Stored data entries:
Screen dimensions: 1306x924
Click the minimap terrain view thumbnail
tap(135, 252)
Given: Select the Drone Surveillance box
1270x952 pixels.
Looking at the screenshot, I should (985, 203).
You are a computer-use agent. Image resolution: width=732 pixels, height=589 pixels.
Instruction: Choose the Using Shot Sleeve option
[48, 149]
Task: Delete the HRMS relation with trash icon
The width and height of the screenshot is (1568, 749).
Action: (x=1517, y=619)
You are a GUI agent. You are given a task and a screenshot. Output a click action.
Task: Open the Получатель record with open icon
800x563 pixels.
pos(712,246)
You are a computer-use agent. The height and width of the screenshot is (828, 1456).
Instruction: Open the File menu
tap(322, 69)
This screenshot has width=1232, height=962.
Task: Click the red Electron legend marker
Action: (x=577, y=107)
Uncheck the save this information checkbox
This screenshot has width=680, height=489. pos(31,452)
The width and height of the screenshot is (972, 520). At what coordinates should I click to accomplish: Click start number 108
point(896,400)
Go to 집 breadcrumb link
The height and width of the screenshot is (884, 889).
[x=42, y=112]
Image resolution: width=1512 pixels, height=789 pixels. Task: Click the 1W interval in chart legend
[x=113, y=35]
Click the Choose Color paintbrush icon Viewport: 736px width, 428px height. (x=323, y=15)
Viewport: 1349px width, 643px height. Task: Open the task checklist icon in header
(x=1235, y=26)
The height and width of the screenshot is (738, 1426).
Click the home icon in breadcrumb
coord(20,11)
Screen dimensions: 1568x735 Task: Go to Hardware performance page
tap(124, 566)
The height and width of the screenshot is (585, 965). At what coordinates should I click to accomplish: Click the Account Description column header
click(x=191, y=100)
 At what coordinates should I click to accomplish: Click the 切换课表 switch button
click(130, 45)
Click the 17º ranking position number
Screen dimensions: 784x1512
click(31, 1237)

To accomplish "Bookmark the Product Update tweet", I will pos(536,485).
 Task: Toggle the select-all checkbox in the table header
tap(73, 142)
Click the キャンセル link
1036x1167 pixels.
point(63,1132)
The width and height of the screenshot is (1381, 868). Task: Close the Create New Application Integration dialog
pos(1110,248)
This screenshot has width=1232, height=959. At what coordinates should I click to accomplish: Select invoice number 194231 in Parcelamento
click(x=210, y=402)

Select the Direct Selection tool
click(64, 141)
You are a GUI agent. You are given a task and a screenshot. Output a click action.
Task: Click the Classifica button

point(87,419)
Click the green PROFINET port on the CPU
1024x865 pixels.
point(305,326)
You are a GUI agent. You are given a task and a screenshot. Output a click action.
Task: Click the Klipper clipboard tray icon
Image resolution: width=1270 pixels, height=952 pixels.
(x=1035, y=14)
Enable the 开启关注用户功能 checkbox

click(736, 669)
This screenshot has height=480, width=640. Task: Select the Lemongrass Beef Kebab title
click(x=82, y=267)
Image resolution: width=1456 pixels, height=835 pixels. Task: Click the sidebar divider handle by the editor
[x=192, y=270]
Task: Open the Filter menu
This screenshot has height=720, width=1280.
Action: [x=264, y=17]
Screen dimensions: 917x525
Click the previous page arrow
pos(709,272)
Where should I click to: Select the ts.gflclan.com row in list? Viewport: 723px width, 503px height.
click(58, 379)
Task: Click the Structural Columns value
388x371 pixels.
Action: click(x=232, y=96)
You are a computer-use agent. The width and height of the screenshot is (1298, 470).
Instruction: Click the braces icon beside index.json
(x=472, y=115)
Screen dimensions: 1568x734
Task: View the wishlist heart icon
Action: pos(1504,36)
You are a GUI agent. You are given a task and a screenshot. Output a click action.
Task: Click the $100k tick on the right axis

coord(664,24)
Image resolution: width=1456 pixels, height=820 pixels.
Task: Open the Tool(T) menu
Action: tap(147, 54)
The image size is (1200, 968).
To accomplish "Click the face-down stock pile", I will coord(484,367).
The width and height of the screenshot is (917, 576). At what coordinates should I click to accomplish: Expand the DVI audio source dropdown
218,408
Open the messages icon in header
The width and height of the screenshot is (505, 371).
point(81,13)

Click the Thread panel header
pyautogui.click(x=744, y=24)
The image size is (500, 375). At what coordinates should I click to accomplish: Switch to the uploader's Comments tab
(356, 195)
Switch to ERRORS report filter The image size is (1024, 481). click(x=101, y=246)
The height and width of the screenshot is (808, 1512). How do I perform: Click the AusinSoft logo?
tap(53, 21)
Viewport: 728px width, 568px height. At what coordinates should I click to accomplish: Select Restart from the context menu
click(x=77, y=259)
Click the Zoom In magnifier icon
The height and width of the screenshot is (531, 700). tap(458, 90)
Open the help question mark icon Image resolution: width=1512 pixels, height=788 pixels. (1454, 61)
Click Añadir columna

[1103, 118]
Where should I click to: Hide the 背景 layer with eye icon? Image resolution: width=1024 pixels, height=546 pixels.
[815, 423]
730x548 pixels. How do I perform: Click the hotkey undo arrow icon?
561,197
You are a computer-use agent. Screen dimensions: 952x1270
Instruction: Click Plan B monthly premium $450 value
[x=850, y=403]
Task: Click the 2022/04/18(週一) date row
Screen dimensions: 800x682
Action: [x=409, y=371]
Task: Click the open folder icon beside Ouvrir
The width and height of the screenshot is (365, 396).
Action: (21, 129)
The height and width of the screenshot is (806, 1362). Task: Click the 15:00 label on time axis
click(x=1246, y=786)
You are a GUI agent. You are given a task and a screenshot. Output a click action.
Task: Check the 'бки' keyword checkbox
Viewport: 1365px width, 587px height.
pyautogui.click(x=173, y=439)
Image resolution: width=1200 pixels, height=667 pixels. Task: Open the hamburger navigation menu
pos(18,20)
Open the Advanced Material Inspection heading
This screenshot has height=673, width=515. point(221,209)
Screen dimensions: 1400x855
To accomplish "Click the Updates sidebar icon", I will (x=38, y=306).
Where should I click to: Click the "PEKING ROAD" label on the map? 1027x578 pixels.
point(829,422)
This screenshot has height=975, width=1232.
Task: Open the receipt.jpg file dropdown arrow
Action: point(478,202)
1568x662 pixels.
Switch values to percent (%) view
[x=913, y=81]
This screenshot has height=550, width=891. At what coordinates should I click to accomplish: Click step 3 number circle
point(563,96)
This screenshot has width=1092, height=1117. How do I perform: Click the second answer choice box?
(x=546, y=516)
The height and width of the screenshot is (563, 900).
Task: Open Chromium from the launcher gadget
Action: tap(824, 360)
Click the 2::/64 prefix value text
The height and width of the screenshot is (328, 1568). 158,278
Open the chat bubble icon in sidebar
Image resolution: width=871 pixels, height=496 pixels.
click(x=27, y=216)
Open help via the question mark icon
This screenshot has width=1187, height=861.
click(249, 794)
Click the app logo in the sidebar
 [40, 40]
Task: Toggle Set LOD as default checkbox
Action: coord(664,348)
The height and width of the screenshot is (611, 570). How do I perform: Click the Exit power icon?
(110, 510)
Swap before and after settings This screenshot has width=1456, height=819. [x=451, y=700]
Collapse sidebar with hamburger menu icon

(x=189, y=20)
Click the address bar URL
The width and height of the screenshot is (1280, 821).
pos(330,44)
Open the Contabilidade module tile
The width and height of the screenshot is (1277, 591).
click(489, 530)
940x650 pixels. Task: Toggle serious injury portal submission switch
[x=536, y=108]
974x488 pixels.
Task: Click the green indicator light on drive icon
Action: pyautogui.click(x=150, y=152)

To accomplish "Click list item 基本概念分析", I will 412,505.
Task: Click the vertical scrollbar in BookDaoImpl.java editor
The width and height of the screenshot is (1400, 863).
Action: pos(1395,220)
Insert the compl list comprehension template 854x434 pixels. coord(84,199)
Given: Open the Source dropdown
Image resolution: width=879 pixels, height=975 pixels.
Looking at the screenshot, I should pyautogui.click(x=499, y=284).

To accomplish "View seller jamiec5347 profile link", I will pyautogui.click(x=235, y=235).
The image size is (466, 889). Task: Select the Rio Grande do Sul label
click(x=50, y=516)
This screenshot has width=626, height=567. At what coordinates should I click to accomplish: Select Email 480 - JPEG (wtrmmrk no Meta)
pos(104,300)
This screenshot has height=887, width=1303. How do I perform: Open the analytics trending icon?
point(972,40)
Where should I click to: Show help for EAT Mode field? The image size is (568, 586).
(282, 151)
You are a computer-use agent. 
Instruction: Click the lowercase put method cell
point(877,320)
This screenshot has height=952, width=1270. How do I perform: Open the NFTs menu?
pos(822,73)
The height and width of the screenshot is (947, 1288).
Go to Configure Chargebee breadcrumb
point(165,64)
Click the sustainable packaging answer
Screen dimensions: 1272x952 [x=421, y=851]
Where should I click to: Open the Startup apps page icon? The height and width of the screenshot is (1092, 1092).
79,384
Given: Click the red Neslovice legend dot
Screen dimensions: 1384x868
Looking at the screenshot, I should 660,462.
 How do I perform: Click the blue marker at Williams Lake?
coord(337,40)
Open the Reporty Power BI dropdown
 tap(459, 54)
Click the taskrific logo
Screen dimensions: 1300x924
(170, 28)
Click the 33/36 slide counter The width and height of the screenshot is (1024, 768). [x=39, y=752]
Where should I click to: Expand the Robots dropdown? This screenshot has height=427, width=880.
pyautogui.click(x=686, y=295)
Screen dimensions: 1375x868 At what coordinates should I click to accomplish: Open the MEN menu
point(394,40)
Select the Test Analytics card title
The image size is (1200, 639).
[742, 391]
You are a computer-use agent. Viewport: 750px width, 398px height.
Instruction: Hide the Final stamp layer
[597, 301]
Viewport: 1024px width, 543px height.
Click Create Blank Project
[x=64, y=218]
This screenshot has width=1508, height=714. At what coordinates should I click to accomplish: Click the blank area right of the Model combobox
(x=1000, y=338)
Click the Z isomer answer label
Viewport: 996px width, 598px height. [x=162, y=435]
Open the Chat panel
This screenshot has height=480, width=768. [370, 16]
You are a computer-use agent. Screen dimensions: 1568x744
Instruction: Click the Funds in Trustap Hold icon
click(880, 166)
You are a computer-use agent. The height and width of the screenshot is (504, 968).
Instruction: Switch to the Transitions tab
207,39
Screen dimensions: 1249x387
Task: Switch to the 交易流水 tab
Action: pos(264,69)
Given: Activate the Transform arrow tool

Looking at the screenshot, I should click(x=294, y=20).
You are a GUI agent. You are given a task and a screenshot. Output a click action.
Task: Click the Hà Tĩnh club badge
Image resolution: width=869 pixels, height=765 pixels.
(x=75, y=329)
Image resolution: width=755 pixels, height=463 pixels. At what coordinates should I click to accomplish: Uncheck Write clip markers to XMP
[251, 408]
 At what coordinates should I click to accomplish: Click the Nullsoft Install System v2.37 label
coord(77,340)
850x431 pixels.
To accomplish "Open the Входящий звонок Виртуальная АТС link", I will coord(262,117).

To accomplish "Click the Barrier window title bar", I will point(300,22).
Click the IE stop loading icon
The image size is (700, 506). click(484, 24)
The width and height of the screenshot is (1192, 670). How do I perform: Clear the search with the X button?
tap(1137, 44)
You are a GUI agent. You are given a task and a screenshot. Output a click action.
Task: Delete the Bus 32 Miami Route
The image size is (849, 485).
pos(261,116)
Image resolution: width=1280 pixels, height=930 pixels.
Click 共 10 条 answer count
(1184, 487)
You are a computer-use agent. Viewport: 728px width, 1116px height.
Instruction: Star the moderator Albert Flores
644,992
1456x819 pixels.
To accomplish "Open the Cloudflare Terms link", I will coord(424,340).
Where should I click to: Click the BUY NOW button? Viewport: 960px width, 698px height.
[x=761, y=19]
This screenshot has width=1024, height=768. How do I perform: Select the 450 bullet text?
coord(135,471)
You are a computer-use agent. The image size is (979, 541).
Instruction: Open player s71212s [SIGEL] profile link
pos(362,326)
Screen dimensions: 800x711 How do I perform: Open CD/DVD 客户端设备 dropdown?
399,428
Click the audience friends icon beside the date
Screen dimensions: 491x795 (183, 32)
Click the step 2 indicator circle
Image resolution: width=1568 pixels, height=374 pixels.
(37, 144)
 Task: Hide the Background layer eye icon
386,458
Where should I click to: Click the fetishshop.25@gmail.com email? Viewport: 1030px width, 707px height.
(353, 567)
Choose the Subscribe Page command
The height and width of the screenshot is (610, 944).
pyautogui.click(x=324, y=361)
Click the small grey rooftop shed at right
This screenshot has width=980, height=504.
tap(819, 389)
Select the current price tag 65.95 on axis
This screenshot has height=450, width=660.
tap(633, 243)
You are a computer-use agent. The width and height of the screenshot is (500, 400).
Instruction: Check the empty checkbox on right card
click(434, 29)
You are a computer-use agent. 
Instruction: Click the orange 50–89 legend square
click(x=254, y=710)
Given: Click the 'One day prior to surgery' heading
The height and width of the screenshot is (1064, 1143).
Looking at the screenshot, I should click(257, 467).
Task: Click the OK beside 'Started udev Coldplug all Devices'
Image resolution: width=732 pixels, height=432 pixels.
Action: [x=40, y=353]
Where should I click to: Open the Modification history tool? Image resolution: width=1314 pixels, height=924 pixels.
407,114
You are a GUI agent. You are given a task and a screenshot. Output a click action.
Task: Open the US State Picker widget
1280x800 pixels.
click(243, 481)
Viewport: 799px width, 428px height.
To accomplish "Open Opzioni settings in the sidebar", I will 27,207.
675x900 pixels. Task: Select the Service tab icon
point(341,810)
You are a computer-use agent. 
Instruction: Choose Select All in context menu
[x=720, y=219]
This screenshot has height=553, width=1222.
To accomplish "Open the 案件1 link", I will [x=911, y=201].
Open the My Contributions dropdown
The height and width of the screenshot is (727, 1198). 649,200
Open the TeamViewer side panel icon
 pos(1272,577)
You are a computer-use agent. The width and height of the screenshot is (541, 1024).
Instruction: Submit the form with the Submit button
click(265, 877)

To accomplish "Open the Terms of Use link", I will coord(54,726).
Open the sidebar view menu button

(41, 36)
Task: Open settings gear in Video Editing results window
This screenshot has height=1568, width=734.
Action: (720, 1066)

— TASK OBJECTIVE —
Starting at the line above that contains "The height and width of the screenshot is (947, 1288).", repeat each line exactly up to and including the line that contains "You are a computer-use agent. Viewport: 750px", and stop there.

— OUTPUT —
The height and width of the screenshot is (947, 1288).
Go to Configure Chargebee breadcrumb
point(165,64)
Click the sustainable packaging answer
Screen dimensions: 1272x952 [x=421, y=851]
Where should I click to: Open the Startup apps page icon? The height and width of the screenshot is (1092, 1092).
79,384
Given: Click the red Neslovice legend dot
Screen dimensions: 1384x868
Looking at the screenshot, I should 660,462.
 How do I perform: Click the blue marker at Williams Lake?
coord(337,40)
Open the Reporty Power BI dropdown
 tap(459, 54)
Click the taskrific logo
Screen dimensions: 1300x924
(170, 28)
Click the 33/36 slide counter The width and height of the screenshot is (1024, 768). [x=39, y=752]
Where should I click to: Expand the Robots dropdown? This screenshot has height=427, width=880.
pyautogui.click(x=686, y=295)
Screen dimensions: 1375x868 At what coordinates should I click to accomplish: Open the MEN menu
point(394,40)
Select the Test Analytics card title
The image size is (1200, 639).
[742, 391]
You are a computer-use agent. Viewport: 750px width, 398px height.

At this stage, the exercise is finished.